[Pointing records for text and elements]
* * *

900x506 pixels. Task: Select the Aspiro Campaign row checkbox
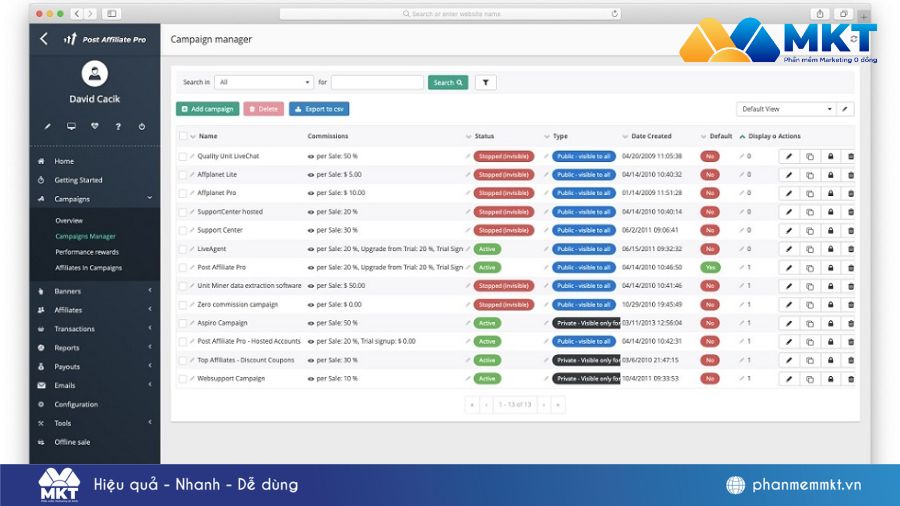(x=183, y=323)
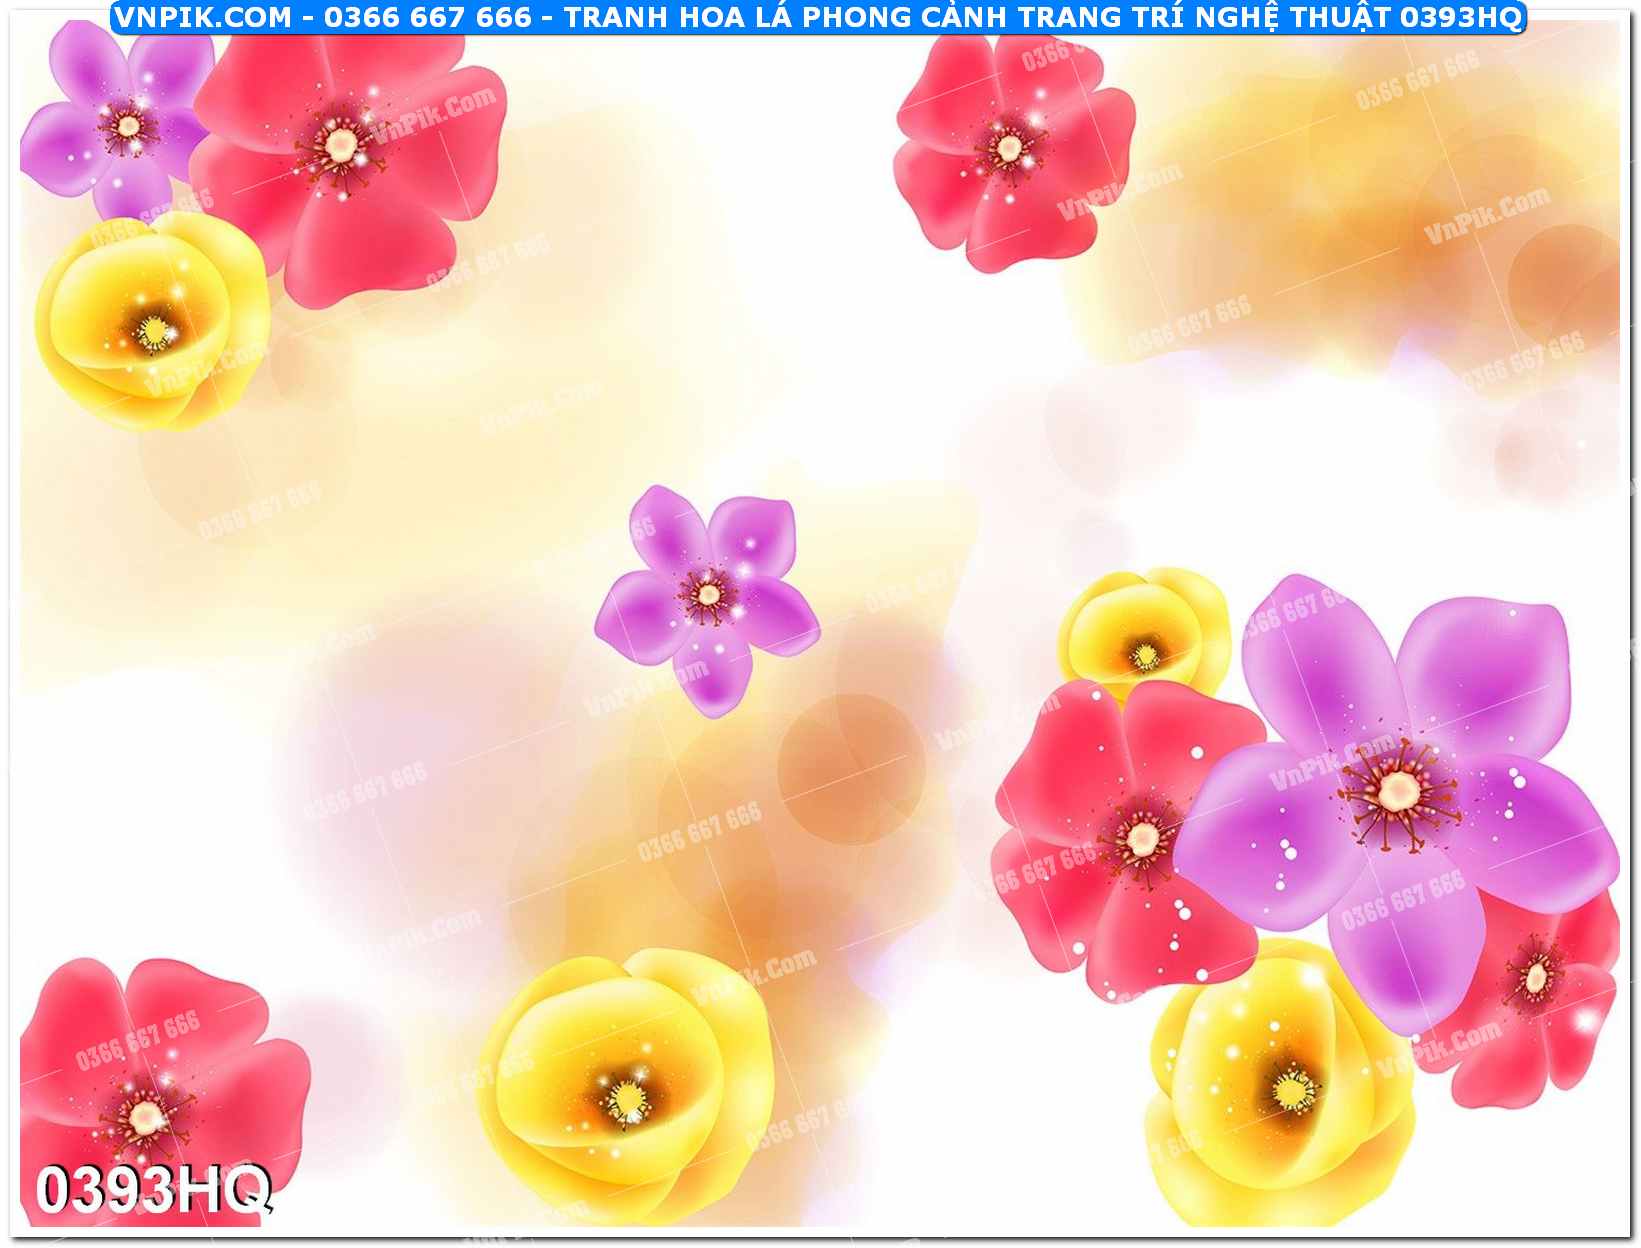1641x1248 pixels.
Task: Click the yellow flower beneath the corner purple flower
Action: click(150, 322)
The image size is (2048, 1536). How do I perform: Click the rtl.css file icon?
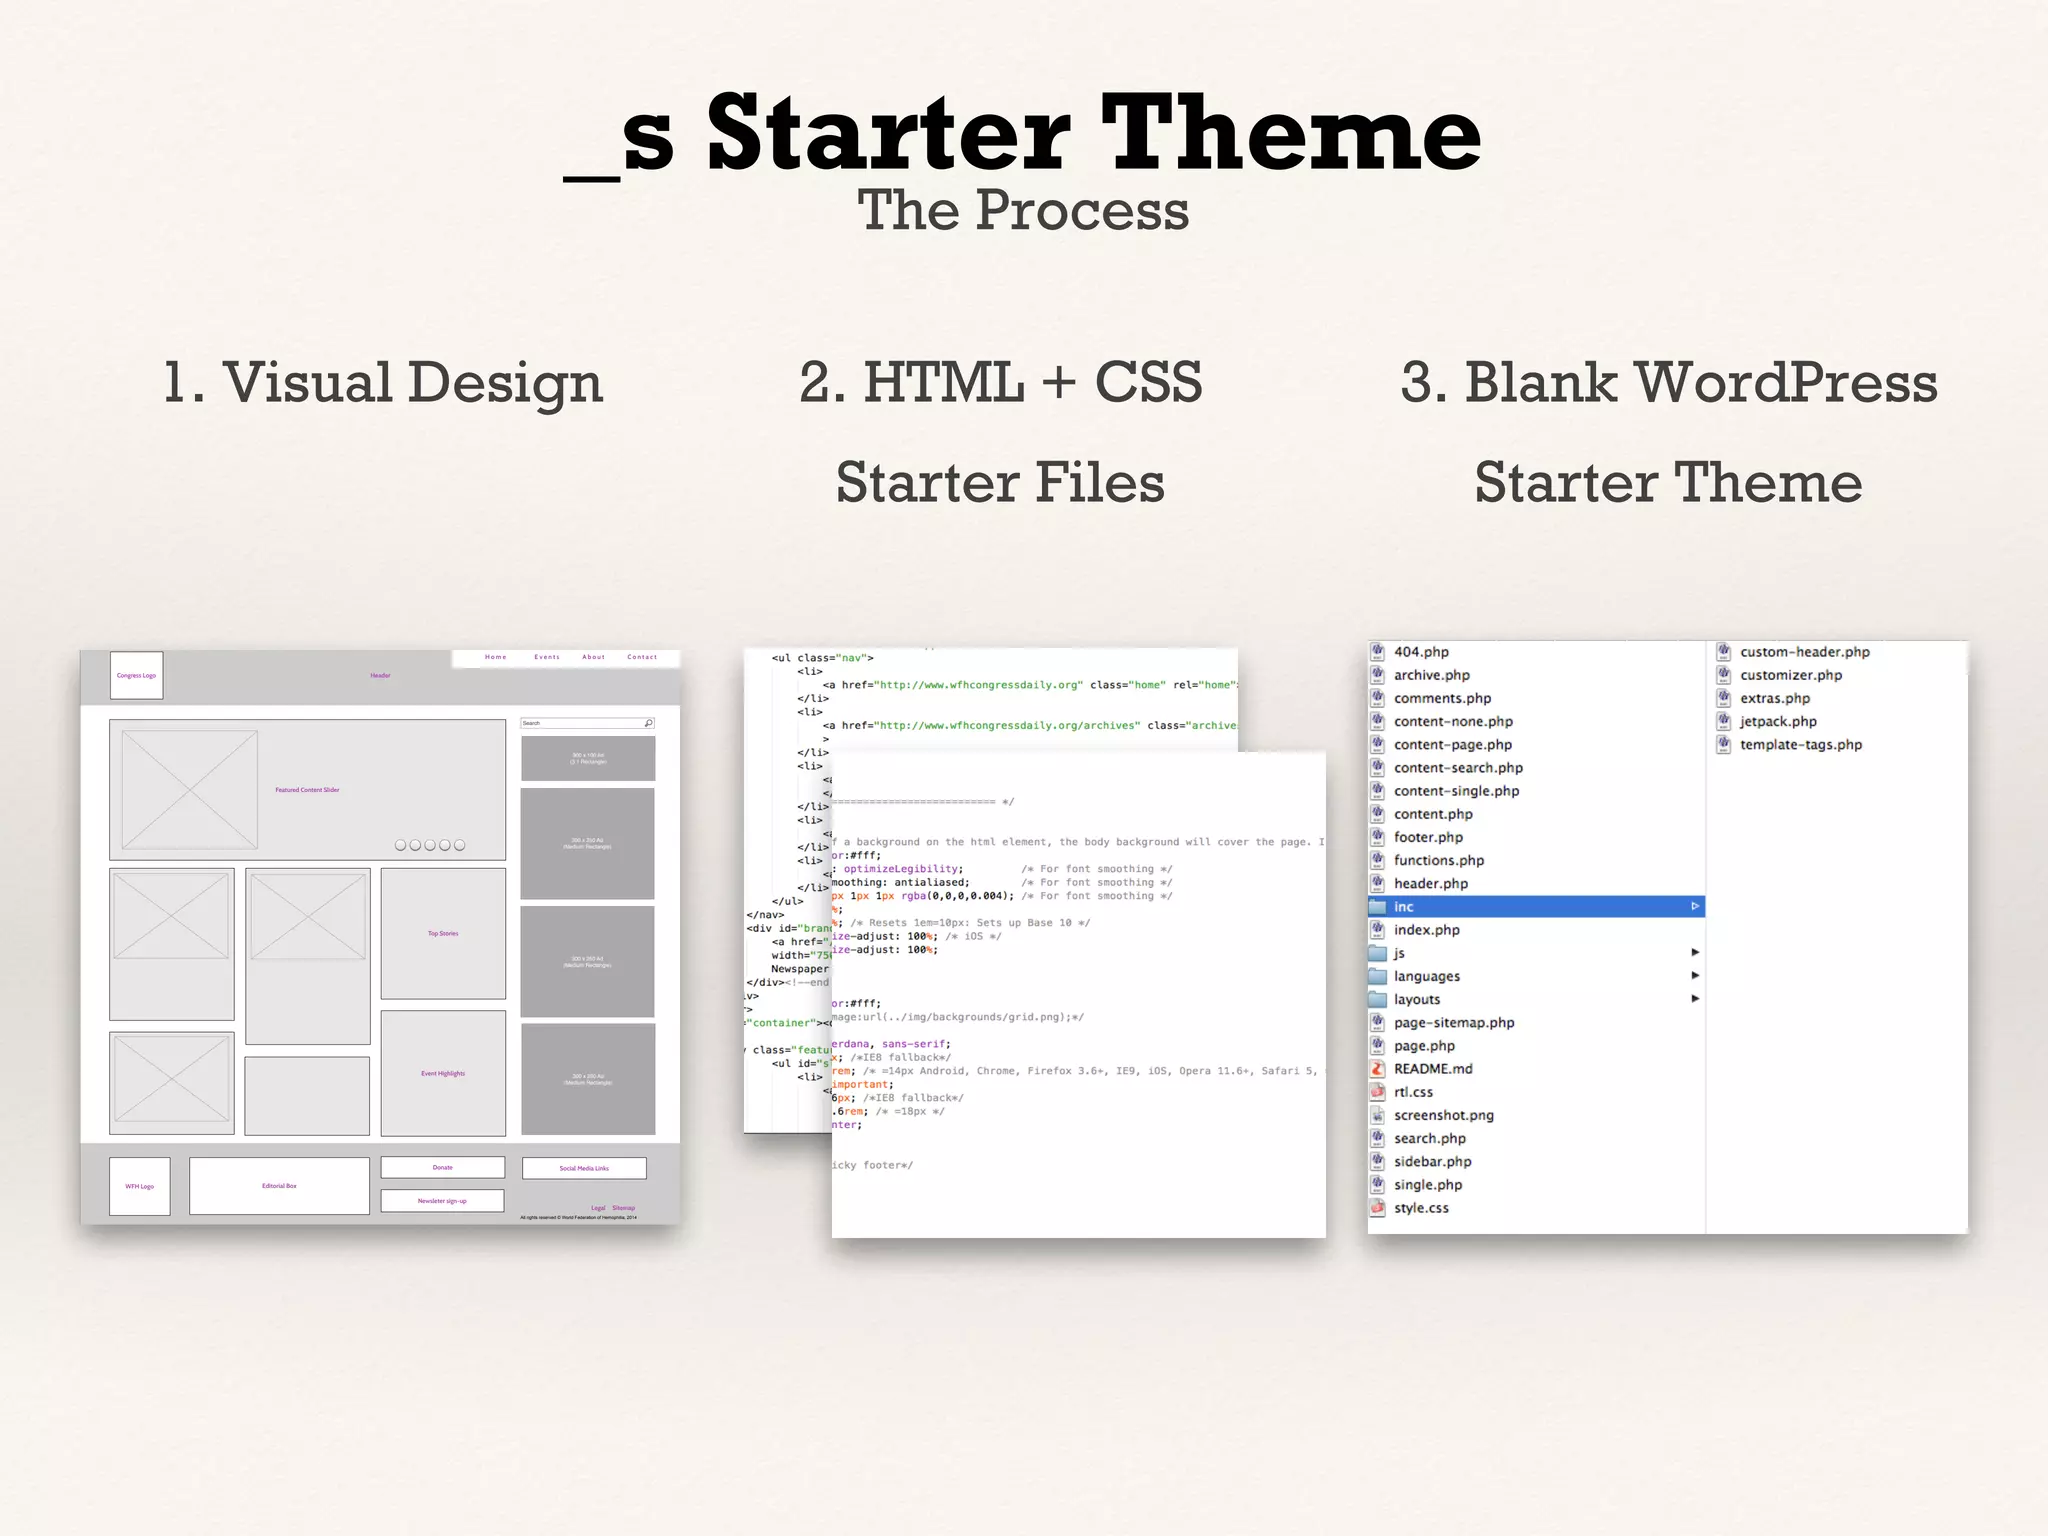(1377, 1092)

* * *

- Set problem
Can you rewrite all of the records above with "icon" renamed to "symbol" and everything else unchanged, leaving out the pictures?

- Solution to the problem
900x506 pixels. Task: Select the Aspiro Campaign row checkbox
(x=183, y=323)
1641x1248 pixels.
Task: Click the yellow flower beneath the corner purple flower
Action: click(150, 322)
The image size is (2048, 1536). How do I perform: Click the rtl.css file symbol?
(1377, 1092)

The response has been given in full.